There was no crash, just a reboot. I was setting up KVM and I rebooted into a different kernel to see if some performance problems were kernel related. And it just didn't boot.
OK the corrupted Btrfs volume is a guest file system?
Was the reboot a reboot of the guest instance or the host? The reboot of
the host can be indistinguishable from a crash to the guest file system
images if shutdown is taking a long time. That megear fifteen second gap
between SIGTERM and SIGKILL can be a real VM killer even in an orderly
shutdown. If you don't have a qemu shutdown script in your host
environment then every orderly shutdown is a risk to any running VM.
The question that comes to my mind is to ask what -blockdev and/or
-drive parameters you are using? Some of the combinations of features
and flags can, in the name of speed, "helpfully violate" the necessary
I/O orderings that filesystems depend on.
So if the crash kills qemu before qemu has flushed and completed a
guest-system-critical write to the host store you've suffered a
corruption that has nothing to do with the filesystem code base.

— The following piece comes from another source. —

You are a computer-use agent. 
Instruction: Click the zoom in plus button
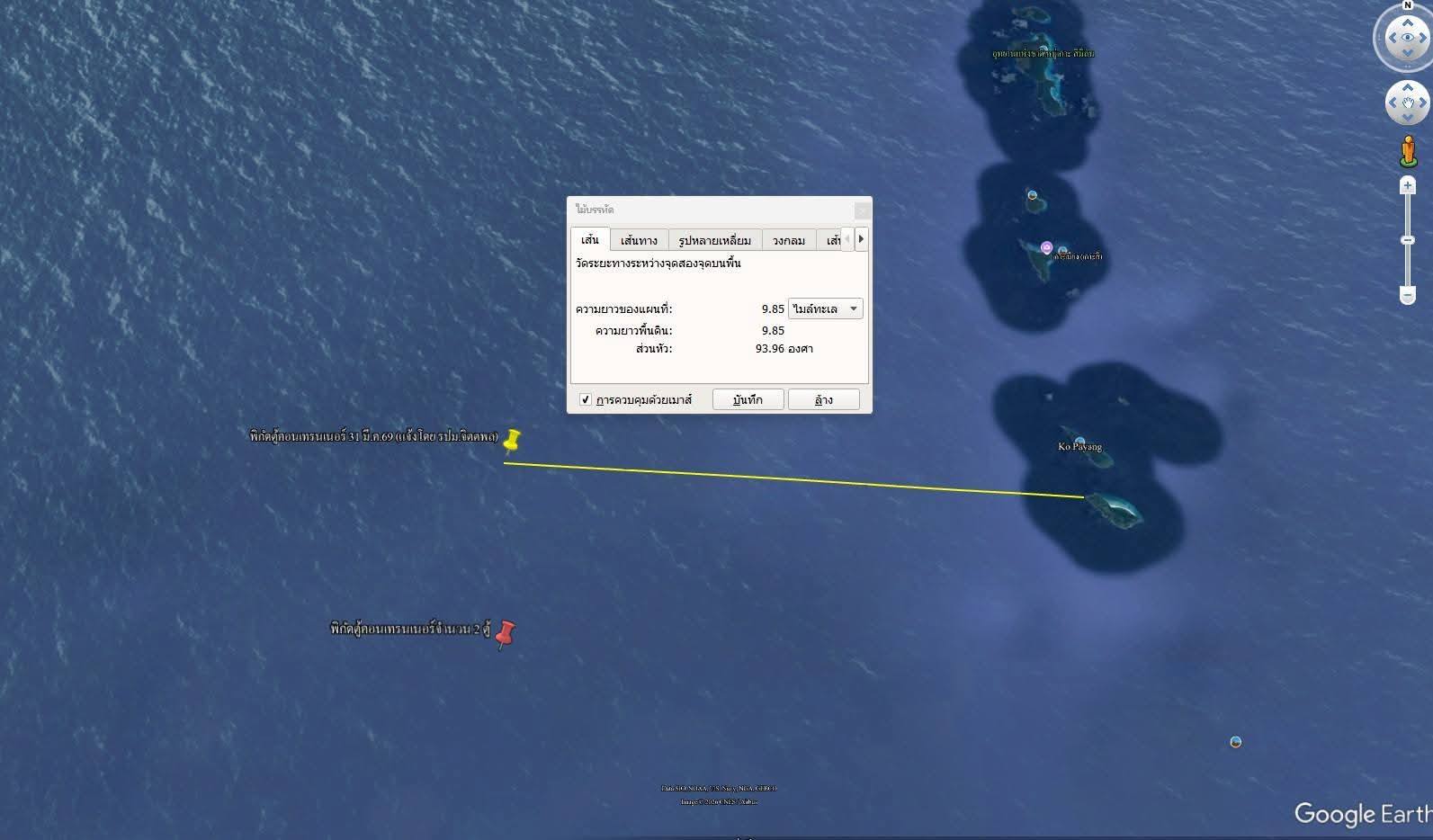(1408, 186)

So, for example, you shutdown your host system. I sends SIGTERM to qemu.
The guest system sends SIGTERM to its processes. The guest is still
waiting its nominal 15 seconds, when the host evicts it from memory with
a SIGKILL because it's 15 second timer started sooner.
(15 seconds is the canonical time from my UNIX days, I don't know what
the real times are for every distribution.)
Upping the caching behaviours for writes can be just as deadly in some
conditions.
None of this my apply to OP, but it's the thing I'd check before before
digging too far.